Leí en el periódico la historia de Óscar, un gato que vive en una residencia de ancianos de Rhode Island, en Estados Unidos. En el centro lo adoptaron cuando era sólo un cachorro. Dicen que ahora los médicos buscan una explicación a sus predicciones. Dicen que, cuando los ancianos entran en el túnel de la agonía, el gato aparece en la habitación del moribundo y se acomoda a su lado, haciéndole compañía hasta que muere. Suele introducirse en el cuarto un par de horas antes. Dado que la mayoría de los ancianos enfermos de la residencia padece demencia senil, el felino Óscar sirve no sólo para acompañarlos en los últimos momentos de su vida, sino para alertar a los doctores y familiares, y así éstos pueden darles el último adiós. El gato se ha ganado incluso una placa que reza: “Por sus cuidados compasivos, esta placa está dedicada a Óscar, el gato”. Cuando la mascota entra en un cuarto y se echa junto a un enfermo, el personal de enfermería sabe que ha llegado la hora y avisa a la familia, para que se apresure y lo acompañe antes de expirar. En esta situación sólo puede darse, quizá, un inconveniente: que el propio enfermo conozca la historia y, cuando vea aparecer al gato, se le pongan los pelos de punta porque ya sabrá que le queda apenas un telediario. Pero, según se desprende de lo que he leído en el periódico, los enfermos han alcanzado ya una situación en la que ni siquiera se dan cuenta de lo que sucede.

▶ _Datos registrados_:
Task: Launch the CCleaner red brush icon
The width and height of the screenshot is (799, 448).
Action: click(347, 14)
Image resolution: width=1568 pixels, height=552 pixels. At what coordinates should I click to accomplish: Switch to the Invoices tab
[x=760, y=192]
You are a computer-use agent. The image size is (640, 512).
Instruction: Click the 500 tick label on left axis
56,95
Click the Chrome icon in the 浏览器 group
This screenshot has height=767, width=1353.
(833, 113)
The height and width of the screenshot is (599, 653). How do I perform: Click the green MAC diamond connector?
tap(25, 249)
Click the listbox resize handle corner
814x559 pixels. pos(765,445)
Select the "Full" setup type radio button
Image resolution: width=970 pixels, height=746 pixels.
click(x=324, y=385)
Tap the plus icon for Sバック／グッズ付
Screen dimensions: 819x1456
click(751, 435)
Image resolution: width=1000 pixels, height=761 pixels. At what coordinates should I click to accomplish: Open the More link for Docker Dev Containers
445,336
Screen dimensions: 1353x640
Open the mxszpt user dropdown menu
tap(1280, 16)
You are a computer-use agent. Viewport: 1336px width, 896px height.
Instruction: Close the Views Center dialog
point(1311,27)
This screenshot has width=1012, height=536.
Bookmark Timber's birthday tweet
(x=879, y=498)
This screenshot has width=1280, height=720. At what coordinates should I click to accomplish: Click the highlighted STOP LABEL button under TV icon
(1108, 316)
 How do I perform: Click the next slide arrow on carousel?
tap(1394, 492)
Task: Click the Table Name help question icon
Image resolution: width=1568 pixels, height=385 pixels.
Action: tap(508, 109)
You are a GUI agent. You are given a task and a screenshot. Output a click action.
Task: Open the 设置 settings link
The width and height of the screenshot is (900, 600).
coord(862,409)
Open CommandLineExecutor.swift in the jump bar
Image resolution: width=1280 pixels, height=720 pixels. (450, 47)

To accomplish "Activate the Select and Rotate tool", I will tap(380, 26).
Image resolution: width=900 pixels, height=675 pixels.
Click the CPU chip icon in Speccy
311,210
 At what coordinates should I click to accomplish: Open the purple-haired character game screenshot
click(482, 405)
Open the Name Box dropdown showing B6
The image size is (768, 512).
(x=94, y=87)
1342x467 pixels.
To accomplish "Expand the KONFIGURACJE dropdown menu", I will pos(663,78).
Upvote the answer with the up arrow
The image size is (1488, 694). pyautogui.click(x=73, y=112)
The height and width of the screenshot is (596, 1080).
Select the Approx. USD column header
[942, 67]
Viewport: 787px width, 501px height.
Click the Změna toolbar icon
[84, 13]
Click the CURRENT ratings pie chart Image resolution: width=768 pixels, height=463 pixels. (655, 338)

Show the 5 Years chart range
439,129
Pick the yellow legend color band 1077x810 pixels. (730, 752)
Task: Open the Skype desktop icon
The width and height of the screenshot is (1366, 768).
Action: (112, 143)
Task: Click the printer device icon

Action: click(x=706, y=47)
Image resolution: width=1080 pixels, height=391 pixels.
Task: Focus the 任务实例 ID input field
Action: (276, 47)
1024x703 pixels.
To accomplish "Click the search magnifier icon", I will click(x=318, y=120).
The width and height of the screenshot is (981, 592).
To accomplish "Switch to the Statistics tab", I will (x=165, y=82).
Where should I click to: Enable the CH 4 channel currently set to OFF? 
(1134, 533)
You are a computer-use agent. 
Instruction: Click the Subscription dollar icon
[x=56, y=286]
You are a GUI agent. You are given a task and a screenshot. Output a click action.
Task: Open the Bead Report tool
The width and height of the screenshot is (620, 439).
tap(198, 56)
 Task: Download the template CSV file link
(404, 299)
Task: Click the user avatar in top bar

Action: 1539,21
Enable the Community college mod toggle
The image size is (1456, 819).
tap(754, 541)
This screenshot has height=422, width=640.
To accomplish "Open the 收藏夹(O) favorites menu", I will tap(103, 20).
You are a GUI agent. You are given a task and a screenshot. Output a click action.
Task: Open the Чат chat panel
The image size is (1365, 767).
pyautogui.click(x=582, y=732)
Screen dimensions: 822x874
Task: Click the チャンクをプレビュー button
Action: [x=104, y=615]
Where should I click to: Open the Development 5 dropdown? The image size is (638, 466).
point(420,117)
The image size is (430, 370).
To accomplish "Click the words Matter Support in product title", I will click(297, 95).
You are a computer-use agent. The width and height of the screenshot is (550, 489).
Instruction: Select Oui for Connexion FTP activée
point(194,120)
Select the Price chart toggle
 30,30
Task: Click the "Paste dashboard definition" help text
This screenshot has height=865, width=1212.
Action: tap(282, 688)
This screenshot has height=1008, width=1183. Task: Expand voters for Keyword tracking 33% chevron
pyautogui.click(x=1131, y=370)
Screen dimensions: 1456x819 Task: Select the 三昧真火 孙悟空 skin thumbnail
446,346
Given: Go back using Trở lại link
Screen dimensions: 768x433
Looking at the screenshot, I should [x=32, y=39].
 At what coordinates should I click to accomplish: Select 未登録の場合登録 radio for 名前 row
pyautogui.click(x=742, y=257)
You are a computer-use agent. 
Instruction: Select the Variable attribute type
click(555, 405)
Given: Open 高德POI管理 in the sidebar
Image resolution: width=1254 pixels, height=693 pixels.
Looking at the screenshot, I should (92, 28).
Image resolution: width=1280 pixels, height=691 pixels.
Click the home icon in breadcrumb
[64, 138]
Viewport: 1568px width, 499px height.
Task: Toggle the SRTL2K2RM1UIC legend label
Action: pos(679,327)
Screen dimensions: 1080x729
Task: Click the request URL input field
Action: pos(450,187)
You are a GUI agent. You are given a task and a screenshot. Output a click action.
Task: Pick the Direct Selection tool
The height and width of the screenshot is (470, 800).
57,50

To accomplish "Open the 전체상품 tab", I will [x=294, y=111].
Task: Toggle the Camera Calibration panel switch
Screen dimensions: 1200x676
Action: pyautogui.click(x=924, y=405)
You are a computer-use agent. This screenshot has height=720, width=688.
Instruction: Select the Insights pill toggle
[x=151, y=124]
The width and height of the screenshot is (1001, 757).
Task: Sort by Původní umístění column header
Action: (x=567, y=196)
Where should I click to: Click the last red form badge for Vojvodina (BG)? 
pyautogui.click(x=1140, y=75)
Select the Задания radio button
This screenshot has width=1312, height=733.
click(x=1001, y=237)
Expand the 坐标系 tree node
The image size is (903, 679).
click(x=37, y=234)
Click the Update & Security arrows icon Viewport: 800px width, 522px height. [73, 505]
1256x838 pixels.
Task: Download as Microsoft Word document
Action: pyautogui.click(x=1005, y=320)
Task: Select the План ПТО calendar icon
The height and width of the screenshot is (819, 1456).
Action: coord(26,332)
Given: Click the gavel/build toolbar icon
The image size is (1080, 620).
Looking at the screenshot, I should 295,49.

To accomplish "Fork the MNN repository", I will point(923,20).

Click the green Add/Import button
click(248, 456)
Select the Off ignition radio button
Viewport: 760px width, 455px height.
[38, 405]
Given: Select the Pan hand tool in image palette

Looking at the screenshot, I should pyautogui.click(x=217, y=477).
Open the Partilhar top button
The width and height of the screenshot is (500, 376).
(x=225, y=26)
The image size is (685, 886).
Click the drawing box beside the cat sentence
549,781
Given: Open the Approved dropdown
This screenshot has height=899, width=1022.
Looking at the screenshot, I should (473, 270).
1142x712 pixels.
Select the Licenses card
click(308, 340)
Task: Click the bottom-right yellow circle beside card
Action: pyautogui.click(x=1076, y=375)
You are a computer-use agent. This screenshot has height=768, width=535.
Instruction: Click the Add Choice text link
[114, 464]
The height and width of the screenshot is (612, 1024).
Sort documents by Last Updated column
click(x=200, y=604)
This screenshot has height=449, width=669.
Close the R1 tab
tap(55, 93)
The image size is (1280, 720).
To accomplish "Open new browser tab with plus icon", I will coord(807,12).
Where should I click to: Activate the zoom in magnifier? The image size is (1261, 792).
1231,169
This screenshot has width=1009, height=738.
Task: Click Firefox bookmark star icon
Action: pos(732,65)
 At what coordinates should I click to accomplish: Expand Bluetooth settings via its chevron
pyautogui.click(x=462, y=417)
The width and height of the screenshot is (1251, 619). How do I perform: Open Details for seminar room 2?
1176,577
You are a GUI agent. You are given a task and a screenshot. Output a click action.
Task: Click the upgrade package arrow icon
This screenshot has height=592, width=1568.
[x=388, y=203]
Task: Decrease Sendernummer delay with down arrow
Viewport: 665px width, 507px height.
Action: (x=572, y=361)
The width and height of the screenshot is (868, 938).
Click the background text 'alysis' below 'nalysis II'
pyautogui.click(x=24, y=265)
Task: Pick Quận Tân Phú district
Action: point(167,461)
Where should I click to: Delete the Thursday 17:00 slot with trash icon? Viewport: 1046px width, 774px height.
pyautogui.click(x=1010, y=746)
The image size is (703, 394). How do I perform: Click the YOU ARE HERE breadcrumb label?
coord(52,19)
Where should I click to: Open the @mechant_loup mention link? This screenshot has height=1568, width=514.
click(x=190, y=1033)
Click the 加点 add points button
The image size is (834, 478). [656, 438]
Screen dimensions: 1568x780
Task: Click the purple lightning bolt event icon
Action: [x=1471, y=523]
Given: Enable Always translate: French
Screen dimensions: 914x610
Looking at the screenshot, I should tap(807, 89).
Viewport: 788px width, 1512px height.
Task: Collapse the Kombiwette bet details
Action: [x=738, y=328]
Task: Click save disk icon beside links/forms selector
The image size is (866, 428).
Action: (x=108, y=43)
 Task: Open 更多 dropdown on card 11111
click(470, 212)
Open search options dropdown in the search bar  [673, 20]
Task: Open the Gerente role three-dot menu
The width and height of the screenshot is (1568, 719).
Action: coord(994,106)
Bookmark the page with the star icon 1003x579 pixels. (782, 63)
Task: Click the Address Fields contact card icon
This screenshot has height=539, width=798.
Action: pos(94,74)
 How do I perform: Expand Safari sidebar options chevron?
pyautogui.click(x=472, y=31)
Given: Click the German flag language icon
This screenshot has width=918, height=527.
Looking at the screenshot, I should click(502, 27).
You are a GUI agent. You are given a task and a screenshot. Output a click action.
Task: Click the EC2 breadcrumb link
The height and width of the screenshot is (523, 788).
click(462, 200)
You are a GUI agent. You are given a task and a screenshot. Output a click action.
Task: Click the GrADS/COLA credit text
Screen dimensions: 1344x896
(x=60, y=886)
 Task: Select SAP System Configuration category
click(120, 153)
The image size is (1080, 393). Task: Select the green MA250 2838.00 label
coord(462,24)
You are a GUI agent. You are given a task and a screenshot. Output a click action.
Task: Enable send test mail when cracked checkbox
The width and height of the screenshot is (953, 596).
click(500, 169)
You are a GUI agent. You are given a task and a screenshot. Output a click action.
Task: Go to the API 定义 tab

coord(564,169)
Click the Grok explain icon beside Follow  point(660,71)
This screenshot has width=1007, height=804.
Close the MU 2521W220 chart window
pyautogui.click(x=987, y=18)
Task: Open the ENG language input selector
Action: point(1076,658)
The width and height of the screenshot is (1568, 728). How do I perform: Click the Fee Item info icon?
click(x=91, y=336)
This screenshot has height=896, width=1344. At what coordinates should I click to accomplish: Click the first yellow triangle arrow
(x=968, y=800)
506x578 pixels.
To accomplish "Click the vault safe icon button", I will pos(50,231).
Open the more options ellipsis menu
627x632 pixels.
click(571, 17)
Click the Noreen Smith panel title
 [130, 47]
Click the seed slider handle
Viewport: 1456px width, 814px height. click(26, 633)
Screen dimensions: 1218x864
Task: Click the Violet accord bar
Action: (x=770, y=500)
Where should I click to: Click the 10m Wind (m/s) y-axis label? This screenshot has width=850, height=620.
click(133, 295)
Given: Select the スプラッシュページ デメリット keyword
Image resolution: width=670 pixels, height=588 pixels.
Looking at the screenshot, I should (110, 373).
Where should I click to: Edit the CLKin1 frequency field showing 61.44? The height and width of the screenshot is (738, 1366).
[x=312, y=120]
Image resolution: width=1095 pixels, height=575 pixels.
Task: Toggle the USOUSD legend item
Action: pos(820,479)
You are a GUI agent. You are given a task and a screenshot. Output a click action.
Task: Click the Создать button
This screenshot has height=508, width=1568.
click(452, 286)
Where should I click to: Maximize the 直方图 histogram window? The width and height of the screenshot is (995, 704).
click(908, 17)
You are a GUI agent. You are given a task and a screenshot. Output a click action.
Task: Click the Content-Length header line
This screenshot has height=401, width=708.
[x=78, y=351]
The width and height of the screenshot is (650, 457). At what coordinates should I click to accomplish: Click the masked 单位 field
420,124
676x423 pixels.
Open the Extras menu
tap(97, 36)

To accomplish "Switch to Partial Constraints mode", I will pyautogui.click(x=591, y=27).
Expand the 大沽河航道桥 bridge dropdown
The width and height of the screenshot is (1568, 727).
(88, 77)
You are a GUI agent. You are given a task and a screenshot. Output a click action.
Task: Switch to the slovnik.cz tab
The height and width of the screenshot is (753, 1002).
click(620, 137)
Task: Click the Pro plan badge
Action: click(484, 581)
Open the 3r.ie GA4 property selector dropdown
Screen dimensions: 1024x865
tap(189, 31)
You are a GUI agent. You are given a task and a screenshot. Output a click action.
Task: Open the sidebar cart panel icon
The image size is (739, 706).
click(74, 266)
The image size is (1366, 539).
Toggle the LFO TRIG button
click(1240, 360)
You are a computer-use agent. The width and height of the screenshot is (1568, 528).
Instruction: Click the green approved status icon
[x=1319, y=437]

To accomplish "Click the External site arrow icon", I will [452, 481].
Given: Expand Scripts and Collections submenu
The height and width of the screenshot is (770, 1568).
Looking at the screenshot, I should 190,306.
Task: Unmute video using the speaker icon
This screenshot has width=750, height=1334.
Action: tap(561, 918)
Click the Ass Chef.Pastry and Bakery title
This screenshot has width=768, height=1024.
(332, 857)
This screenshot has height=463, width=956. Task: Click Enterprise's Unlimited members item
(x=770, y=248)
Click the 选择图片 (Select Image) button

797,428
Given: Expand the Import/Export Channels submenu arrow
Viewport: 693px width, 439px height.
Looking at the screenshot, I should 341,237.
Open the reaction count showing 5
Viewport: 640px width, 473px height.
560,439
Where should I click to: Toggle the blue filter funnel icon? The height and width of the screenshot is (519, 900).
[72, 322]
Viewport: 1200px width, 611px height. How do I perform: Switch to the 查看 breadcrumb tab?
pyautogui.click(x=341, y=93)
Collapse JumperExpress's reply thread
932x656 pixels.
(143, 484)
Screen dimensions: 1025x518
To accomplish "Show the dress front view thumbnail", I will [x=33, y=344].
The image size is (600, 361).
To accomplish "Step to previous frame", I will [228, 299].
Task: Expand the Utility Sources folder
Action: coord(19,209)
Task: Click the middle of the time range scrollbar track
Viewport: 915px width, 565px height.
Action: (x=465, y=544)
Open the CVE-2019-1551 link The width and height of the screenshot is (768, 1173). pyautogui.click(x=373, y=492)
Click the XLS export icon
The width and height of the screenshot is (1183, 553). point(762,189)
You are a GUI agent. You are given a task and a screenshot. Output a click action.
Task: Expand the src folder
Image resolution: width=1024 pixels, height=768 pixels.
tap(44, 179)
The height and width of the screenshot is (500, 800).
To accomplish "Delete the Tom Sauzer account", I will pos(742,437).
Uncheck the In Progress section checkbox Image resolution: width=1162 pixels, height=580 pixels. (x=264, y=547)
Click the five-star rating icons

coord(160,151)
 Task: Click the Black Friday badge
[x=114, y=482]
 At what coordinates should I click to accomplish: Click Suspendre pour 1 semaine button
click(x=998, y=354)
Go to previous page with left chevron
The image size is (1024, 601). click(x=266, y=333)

▶ _Tu tarea_:
Según el texto sobre el gato Óscar, ¿cuánto tiempo antes de la muerte de un anciano suele entrar el gato en su cuarto?

▶ _Solución_:
Suele entrar un par de horas antes.